Extracted text
● ● ● ●

Cowpeas: Culture and Varieties
Source of Digital Item
The cowpea is of the greatest value in the cotton belt, although it can be grown profitably much farther north.
The cowpea will do best on sandy loams, but will succeed on practically all types of well-drained soil.
To obtain the best results with cowpeas, poor or unproductive soils should be fertilized with about 300 pounds of acid phosphate and 50 pounds of potash to the acre.
The most valuable varieties are the Whippoorwill, Groit, New Era, and Brabham for seed or hay and the Blackeye or the White for table use.
The cowpea should not be sown before corn-planting time, and usually it is better to wait until at least two weeks later.
For seed production the best practice is to sow in rows 3 feet apart, while for forage or soil improvement broadcasting is most generally practiced.
Cowpeas grown in combination with other crops, such as sorghum, Sudan grass, Johnson grass, and millet, produce a larger yield of hay, which is more easily handled and cured than cowpeas grown alone and constitutes a better balanced ration.

● ● ● ●

Supplied records
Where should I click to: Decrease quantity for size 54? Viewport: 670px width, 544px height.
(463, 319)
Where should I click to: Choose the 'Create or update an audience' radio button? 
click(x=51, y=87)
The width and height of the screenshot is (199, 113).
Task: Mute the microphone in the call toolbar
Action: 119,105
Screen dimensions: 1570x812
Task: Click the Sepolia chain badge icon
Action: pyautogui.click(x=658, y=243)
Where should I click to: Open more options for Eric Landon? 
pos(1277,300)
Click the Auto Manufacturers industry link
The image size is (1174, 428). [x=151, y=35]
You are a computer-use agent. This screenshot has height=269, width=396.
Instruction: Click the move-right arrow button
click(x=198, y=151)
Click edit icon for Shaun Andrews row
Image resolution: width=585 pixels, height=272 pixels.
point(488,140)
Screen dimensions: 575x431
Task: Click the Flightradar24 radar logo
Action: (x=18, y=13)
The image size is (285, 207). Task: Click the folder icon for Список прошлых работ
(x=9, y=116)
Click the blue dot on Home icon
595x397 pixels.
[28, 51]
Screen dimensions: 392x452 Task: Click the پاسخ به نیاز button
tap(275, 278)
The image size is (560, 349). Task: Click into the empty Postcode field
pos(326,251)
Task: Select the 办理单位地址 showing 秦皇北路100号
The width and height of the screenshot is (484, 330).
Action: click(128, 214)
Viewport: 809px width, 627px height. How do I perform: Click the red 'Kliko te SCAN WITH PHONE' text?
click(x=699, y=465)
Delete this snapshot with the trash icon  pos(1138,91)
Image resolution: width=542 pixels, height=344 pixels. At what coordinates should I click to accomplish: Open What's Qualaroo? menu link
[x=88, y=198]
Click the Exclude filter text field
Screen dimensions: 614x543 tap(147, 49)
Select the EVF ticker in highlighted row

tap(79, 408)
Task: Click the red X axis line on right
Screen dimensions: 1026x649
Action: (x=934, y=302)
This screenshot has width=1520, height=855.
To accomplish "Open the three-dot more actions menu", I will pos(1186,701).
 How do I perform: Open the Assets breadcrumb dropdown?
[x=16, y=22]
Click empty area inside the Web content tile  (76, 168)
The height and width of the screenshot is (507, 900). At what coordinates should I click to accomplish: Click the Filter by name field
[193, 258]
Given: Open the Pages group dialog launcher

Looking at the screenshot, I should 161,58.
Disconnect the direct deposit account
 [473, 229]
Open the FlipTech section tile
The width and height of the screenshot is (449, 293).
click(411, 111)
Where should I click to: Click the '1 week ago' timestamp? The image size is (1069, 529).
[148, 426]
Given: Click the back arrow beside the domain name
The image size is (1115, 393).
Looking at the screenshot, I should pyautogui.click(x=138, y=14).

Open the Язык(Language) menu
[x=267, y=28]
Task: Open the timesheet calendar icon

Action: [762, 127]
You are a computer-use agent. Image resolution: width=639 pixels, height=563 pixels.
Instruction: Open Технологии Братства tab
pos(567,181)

● ● ● ●

Work instructions
(1) In the text on cowpeas, what kind of soil does the cowpea do best on?
(2) From the text on cowpeas, extract the part that opens with the words containing "To obtain the" and closes with "to the acre.".
(3) Continue the text on cowpea culture and varieties, starting after its last sentence.

Numbered responses
(1) Sandy loams.

(2)
To obtain the best results with cowpeas, poor or unproductive soils should be fertilized with about 300 pounds of acid phosphate and 50 pounds of potash to the acre.

(3)
The cowpea succeeds under such a wide range of conditions that it can be used to good advantage in almost any system of rotation.
Root-knot and wilt, the two diseases most serious to the cowpea in the United States, may be controlled largely by growing such resistant varieties as the Iron, Brabham, and Victor and by rotating with crops not affected.
The most serious insect enemies of the cowpea are the cowpea weevil and the 4-spotted bean weevil, both of which cause considerable damage to the seed. These weevils may be easily controlled if proper methods are employed in caring for the seed.
As a summer annual the cowpea is brought more or less into competition with velvet beans and soy beans. In the regions adapted to these crops the cowpea succeeds for general purposes under a greater diversity of conditions.